● **Problem description**
Reproduce word for word the data below, starting with the line that contains "Where should I click to: Disable" and continuing through the end of the data.

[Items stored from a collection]
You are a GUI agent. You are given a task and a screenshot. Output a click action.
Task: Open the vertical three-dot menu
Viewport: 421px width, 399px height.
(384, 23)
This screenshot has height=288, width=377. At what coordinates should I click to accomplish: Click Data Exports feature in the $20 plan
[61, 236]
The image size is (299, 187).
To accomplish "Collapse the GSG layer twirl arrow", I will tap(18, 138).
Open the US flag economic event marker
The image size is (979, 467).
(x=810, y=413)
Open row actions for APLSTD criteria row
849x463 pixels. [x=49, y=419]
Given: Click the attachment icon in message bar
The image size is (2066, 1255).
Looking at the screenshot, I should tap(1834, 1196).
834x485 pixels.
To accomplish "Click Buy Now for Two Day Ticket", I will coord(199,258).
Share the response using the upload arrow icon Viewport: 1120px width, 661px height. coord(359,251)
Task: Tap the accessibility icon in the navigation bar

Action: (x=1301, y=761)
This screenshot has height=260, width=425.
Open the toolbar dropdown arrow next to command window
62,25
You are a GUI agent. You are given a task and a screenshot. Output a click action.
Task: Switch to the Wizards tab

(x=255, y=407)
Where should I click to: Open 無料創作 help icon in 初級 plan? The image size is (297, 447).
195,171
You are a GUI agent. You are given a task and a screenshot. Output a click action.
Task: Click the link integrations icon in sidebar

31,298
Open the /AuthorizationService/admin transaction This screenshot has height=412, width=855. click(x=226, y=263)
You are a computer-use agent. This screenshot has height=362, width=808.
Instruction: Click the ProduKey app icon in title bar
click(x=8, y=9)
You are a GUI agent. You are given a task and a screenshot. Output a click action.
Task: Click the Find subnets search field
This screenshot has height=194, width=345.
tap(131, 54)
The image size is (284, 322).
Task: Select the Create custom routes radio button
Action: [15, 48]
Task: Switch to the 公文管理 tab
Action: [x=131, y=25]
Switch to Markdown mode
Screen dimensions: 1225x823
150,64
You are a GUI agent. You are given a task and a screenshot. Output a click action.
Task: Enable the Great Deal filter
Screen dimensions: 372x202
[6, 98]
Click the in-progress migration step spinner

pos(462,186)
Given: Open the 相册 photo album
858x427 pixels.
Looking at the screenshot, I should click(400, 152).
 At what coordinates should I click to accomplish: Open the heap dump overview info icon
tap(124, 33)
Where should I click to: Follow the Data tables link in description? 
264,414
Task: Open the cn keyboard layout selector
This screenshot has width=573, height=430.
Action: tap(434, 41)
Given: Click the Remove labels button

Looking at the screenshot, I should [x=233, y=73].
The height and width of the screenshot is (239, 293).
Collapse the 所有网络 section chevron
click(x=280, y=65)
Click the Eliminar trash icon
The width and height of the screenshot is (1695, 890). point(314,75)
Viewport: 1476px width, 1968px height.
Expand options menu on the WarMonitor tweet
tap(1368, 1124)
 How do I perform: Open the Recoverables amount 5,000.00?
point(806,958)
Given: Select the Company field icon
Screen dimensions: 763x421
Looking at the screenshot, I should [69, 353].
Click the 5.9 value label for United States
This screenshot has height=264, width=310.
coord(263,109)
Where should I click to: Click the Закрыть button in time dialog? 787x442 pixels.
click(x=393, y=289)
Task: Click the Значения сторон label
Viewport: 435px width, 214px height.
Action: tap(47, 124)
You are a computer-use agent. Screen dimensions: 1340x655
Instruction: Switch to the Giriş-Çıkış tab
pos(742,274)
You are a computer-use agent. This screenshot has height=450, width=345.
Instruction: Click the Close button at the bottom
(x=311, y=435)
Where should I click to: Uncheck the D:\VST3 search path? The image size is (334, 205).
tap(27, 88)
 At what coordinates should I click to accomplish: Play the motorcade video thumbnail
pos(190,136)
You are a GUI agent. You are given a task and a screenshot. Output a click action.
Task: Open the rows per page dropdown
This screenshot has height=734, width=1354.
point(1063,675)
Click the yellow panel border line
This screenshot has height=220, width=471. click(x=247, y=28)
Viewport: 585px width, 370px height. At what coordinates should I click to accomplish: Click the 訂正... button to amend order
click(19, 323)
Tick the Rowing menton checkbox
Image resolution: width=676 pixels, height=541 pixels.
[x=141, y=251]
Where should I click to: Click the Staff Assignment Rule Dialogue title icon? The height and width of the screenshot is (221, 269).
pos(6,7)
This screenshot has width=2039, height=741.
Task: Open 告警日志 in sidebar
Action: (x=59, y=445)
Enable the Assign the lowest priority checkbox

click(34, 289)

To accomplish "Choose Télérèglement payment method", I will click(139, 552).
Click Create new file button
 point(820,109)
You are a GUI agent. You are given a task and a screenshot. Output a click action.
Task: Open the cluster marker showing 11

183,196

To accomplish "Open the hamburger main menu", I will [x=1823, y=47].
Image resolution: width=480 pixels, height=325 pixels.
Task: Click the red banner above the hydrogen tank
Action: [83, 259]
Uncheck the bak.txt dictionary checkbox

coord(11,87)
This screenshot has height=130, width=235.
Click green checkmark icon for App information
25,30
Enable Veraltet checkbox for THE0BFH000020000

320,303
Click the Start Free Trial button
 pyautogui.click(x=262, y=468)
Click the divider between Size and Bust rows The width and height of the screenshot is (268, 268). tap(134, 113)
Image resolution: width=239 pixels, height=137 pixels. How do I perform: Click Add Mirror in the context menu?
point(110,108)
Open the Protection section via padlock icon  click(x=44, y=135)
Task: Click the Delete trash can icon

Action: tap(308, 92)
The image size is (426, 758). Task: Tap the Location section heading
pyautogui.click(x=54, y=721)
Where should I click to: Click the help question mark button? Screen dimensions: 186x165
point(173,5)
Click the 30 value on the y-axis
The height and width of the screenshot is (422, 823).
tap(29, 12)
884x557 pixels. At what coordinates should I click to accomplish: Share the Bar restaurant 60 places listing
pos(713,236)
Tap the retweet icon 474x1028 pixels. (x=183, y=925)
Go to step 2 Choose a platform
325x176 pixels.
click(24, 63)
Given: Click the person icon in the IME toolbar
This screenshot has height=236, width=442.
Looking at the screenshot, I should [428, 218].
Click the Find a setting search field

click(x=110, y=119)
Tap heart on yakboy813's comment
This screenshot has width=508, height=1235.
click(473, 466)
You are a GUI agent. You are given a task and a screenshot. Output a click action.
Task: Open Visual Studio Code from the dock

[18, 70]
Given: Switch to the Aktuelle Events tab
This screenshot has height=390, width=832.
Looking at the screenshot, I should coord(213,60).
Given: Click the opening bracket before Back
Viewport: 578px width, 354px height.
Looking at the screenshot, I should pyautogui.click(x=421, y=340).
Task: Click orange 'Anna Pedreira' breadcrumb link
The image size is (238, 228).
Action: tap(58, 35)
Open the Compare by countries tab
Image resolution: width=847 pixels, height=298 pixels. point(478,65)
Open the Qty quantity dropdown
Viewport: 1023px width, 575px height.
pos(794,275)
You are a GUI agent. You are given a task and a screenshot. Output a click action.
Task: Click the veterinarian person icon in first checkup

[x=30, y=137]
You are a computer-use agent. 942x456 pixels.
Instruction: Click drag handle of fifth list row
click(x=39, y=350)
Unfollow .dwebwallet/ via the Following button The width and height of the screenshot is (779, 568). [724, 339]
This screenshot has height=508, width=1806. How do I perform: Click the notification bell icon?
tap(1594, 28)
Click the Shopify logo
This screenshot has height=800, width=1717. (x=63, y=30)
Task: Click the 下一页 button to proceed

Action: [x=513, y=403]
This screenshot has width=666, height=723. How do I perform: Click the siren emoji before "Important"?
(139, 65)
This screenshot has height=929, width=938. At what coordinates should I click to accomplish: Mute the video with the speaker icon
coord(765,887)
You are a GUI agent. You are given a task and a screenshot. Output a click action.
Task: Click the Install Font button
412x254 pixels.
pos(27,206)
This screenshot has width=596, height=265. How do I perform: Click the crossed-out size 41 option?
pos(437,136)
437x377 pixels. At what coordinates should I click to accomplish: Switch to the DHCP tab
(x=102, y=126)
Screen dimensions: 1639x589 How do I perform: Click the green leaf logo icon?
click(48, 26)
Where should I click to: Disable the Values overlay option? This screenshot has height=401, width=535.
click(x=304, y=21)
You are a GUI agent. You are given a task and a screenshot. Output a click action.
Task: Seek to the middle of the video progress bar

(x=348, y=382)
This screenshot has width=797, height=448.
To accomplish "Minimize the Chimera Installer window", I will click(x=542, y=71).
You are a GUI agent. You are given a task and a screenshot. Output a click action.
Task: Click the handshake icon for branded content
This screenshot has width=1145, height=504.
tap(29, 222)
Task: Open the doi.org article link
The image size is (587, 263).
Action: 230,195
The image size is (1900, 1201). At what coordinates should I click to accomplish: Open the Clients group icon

● **Answer to the problem**
Where should I click to: Disable the Values overlay option? This screenshot has height=401, width=535.
click(x=304, y=21)
You are a GUI agent. You are given a task and a screenshot. Output a click action.
Task: Seek to the middle of the video progress bar

(x=348, y=382)
This screenshot has width=797, height=448.
To accomplish "Minimize the Chimera Installer window", I will click(x=542, y=71).
You are a GUI agent. You are given a task and a screenshot. Output a click action.
Task: Click the handshake icon for branded content
This screenshot has width=1145, height=504.
tap(29, 222)
Task: Open the doi.org article link
The image size is (587, 263).
Action: 230,195
The image size is (1900, 1201). At what coordinates should I click to accomplish: Open the Clients group icon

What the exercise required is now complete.